Mais tarde, Koch voltou a sublinhar a mesma impressão - a combinação entre a beleza do planeta e a vastidão escura em redor - reiterando que esse contraste reforça a ideia de fragilidade e de interdependência de todos os que vivem na Terra quando a perspectiva é a da distância lunar.
Ao fim da tarde de terça-feira, os astronautas da Artemis II já tinham enviado para a Terra mais de 50 GB de fotografias e outros dados recolhidos no encontro lunar do dia anterior, que estabeleceu um novo recorde de distância para a humanidade. O momento mais marcante foi uma fotografia de pôr da Terra, que faz lembrar a imagem do Nascer da Terra captada pela Apollo 8 em 1968.
"Apesar de serem inspiradoras e, acho eu, de permitirem que todos nós sintamos um pouco do que eles estavam a sentir, há também muita ciência escondida dentro dessas imagens", afirmou a cientista lunar principal do Controlo de Missão, Kelsey Young. "As conversas e as lições científicas aprendidas estão apenas a começar."
Numa sessão de análise com Young, a tripulação descreveu como observou uma cascata de minúsculos pontos de luz na superfície lunar, atribuídos ao impacto de detritos cósmicos. Os clarões duraram apenas milésimos de segundo e coincidiram, por acaso, com o eclipse total do Sol na noite de segunda-feira.
Segundo Young, ainda era cedo para concluir se a tripulação assistiu a uma verdadeira chuva de meteoros ou a impactos aleatórios e comuns de micrometeoróides. De qualquer forma, no centro de operações científicas ouviram-se "gritos audíveis de alegria", contou.
Regresso, amaragem e próximos passos do programa Artemis
Os primeiros exploradores lunares desde a Apollo 17, em 1972, Wiseman e a sua equipa apontam para uma amaragem ao largo da costa de San Diego na sexta-feira, fechando assim um voo de teste de quase 10 dias. O navio de recuperação USS John P. Murtha saiu do porto na terça-feira rumo à zona prevista.

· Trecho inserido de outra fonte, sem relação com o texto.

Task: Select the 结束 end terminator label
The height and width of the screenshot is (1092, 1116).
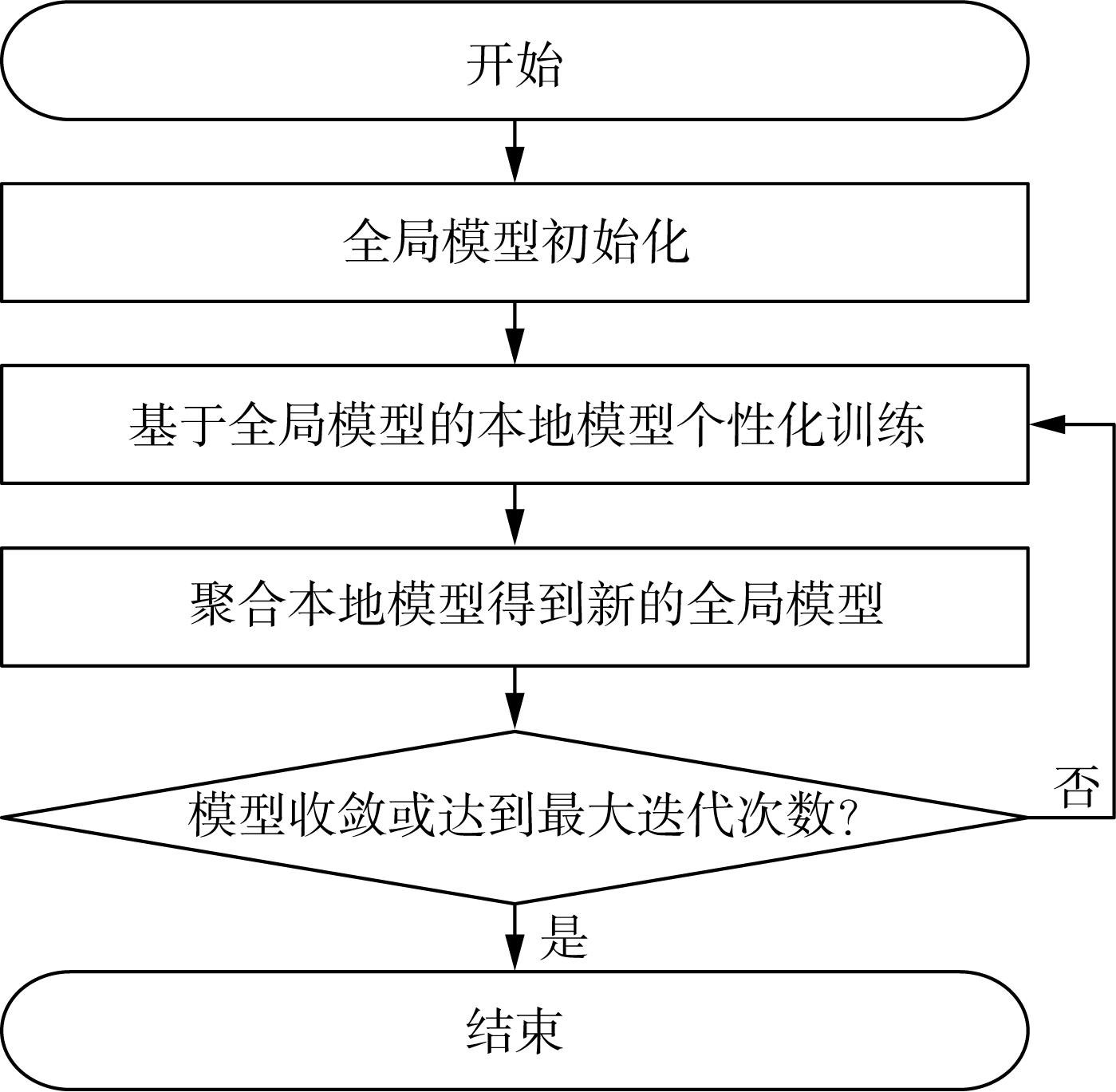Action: pos(515,1031)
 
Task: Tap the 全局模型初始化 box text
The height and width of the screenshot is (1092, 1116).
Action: pos(516,242)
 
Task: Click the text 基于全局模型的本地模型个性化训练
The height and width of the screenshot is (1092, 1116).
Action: pos(526,425)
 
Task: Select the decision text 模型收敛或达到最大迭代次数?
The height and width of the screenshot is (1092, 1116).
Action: pos(522,814)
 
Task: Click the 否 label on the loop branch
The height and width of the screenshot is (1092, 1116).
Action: pos(1076,786)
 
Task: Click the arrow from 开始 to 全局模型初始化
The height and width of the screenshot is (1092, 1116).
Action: pos(515,152)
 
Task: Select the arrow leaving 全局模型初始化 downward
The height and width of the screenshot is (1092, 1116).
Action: pos(515,333)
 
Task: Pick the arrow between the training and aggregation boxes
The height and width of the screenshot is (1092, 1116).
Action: pos(515,514)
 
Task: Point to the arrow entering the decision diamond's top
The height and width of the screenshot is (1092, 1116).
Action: pos(515,698)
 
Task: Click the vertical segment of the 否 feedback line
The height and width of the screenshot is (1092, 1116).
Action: pos(1114,621)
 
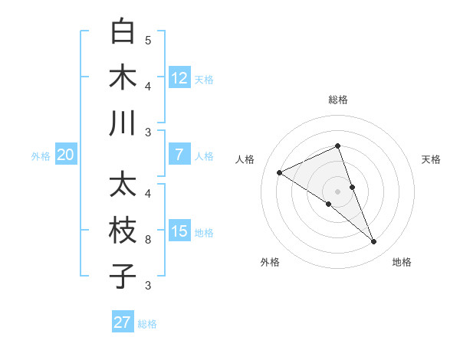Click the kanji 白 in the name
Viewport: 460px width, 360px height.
123,33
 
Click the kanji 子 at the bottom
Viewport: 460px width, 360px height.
123,276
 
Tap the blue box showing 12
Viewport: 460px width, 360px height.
179,77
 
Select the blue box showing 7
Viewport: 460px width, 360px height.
179,155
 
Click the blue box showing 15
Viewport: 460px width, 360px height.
179,231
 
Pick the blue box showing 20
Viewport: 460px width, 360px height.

A missão abre caminho para a Artemis III, no próximo ano, uma demonstração de acoplagem de um módulo lunar em órbita em torno da Terra. Depois, a Artemis IV deverá ocorrer em 2028, com dois astronautas a tentarem pousar perto do pólo sul lunar.
A casa de banho da cápsula Orion continua a dar que falar
Quanto à problemática casa de banho da cápsula Orion, o Controlo de Missão garantiu aos astronautas que, na terça-feira, não era necessária qualquer manutenção. A sanita tem estado alternadamente fora de uso desde o lançamento da semana passada, levando a tripulação a recorrer a um sistema de reserva com saco e funil para urinar.
O administrador da NASA, Jared Isaacman, disse à tripulação após o sobrevoo lunar na noite de segunda-feira: "Definitivamente temos de resolver alguns problemas de canalização" antes da próxima missão Artemis. Os engenheiros suspeitam de um filtro entupido no sistema de descarga para o exterior.
À parte a sanita e outros assuntos relativamente menores, Isaacman observou numa conferência de imprensa na terça-feira que a missão tem corrido bem, "mas vou respirar de alívio quando ultrapassarmos a reentrada e toda a gente estiver sob os paraquedas e na água".